* [What the exercise asks] Give the lines from the line with "Image resolution: width=1520" to the line with "Action: click(1321, 244)" as a JSON list of strings, one string per line, with blank lines left out. Leave the pictures out of your answer.

* [Records for this task]
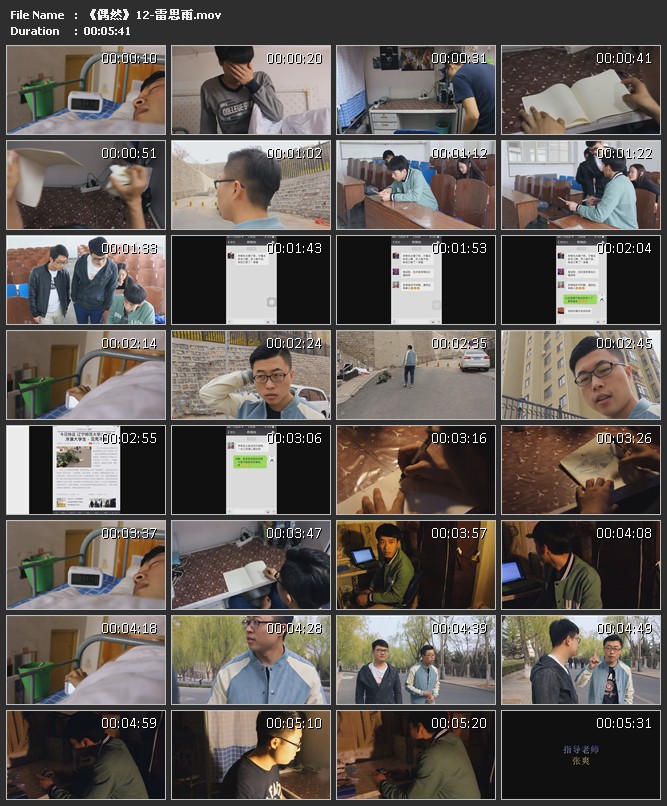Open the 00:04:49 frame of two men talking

...

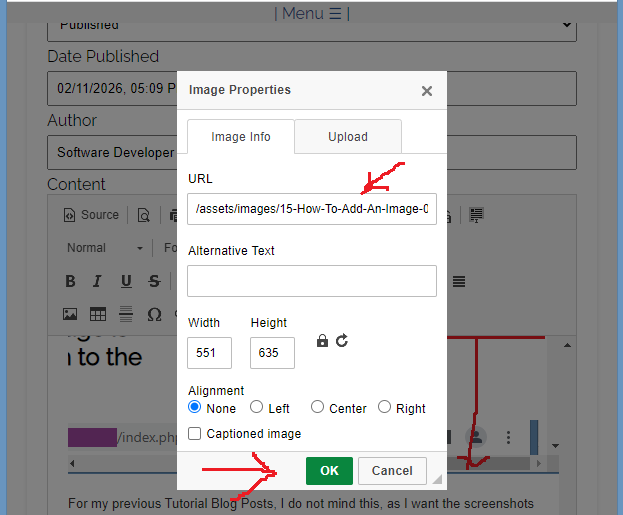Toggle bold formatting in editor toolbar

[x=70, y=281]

...

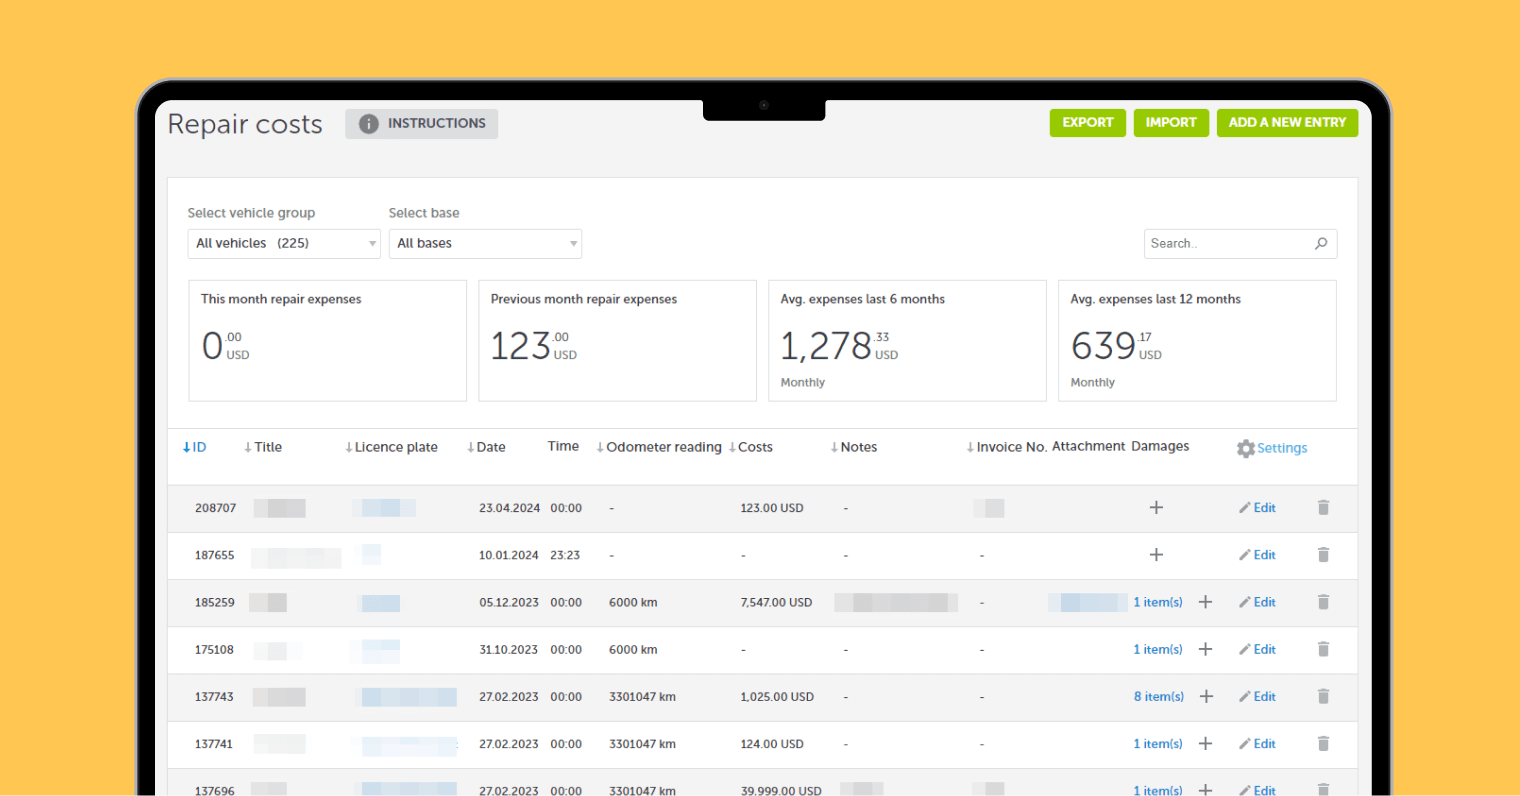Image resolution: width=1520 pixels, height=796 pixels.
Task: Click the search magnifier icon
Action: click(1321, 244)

* [Solution]
[
  "Image resolution: width=1520 pixels, height=796 pixels.",
  "Task: Click the search magnifier icon",
  "Action: click(1321, 244)"
]